(Source):
★ ★ ★ ★ ★ ★ ★

South Korea has offered to send aid supplies to North Korea to help the country recover from heavy rains and floods that submerged thousands of homes and huge swathes of farmland.

It is unclear whether North Korea would accept South Korea’s proposal for help.

Animosity between the war-divided rivals is at its highest in years over the North’s growing nuclear ambitions and the South’s expansion of combined military exercises with the US and Japan to counter the North’s threats.

South Korea’s Unification Ministry, which handles inter-Korean affairs, said the South was willing to swiftly provide supplies to address the “humanitarian difficulties” facing North Korean residents following the recent storms.

An aerial view of a flood-hit area in Sinuiju city, North Phyongan province, North Korea
A flood-hit area in Sinuiju city, North Phyongan province, North Korea (Korean Central News Agency/Korea News Service via AP)

★ ★ ★ ★ ★ ★ ★

(Entries):
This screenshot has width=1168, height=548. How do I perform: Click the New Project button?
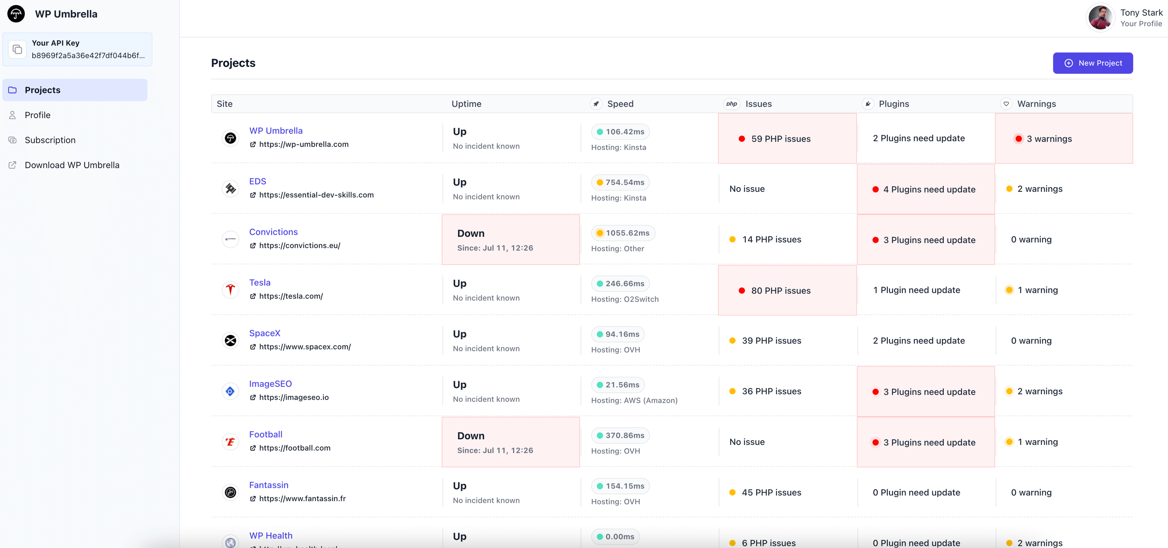(1092, 63)
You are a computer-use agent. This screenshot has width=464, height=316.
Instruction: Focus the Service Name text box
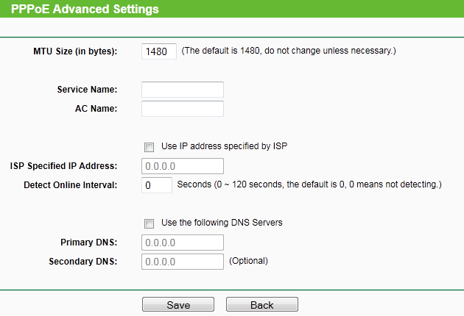point(182,90)
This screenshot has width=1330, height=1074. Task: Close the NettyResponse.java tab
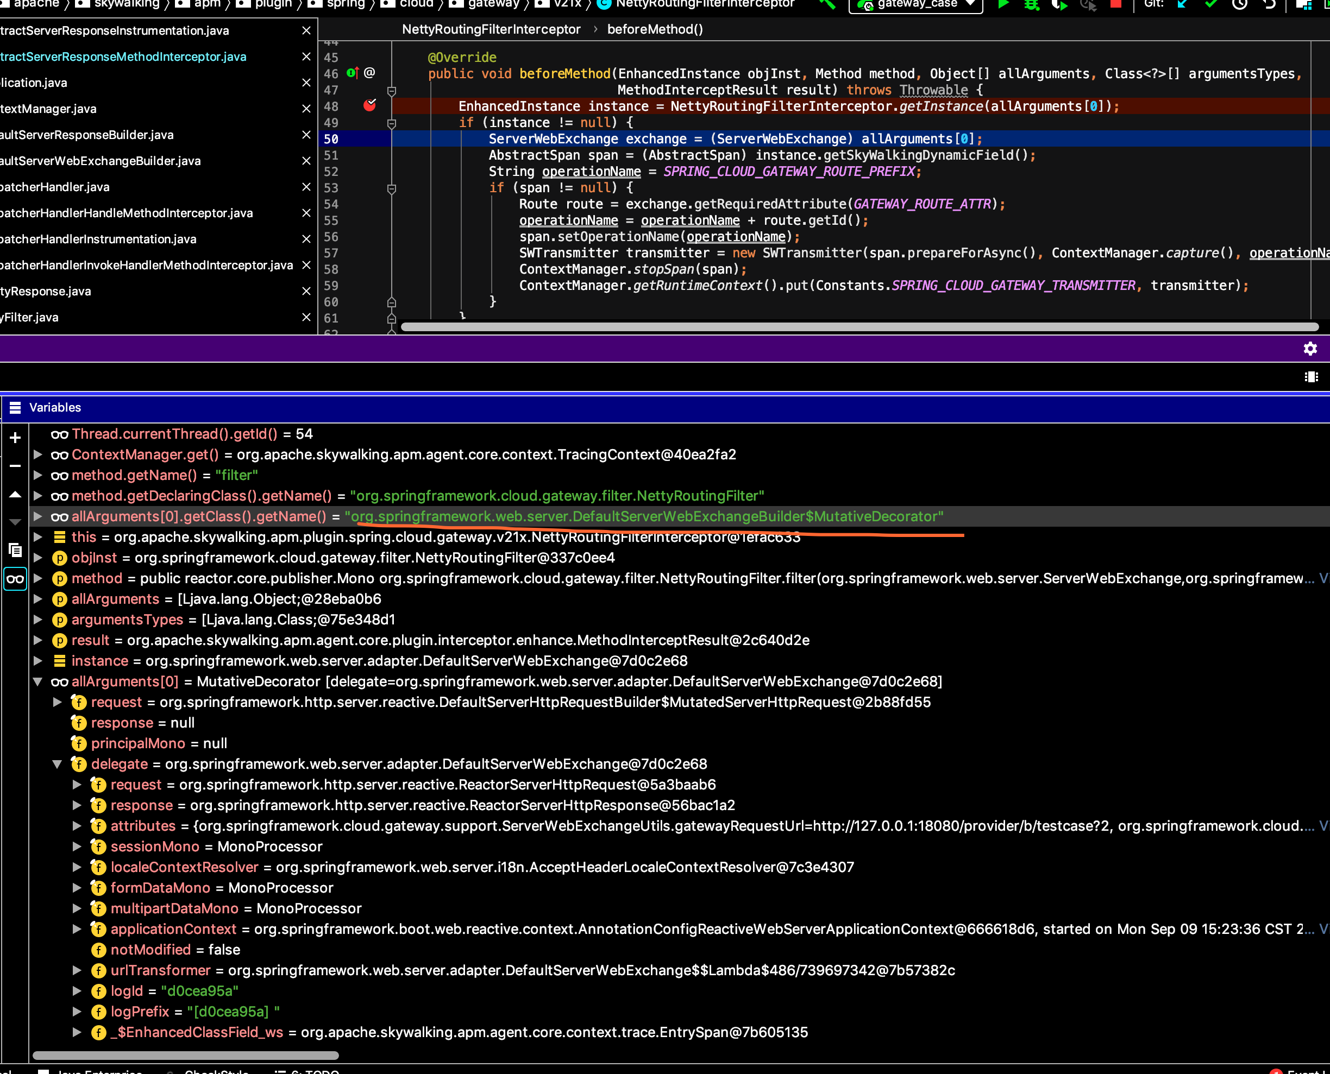[x=306, y=291]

★ ★ ★ ★ ★ ★ ★

(Objectives):
**A.** According to the passage on South Korea's flood aid offer, which South Korean ministry handles inter-Korean affairs?
**B.** Continue the passage on South Korea's flood aid offer from the point where it stops.

(Answers in order):
**A.** The Unification Ministry.

**B.**
The ministry in a statement urged North Korea’s Red Cross to respond promptly to its calls for discussions to determine the types and amounts of South Korean supplies and how to deliver them.

North Korea did not immediately respond to the South’s offer.

North Korean state media said on Wednesday that recent heavy rains left 4,100 houses, 7,410 acres of agricultural fields and numerous other public buildings, structures, roads and railways flooded in the northwestern city of Sinuiju and the neighbouring town of Uiju.

The North has not reported details about casualties.

In an emergency Politburo meeting on Wednesday in Sinuiju, leader Kim Jong Un asked authorities to “strictly punish” those who he said neglected their responsibilities for disaster prevention and caused “even the casualty that can not be allowed”, according to the North’s Korean Central News Agency.

North Korea has suspended virtually all co-operation and diplomacy with the South after its larger nuclear negotiations with the US derailed in 2019 over disagreements on lifting crippling US-led sanctions and the North’s steps to wind down its nuclear and missile programme.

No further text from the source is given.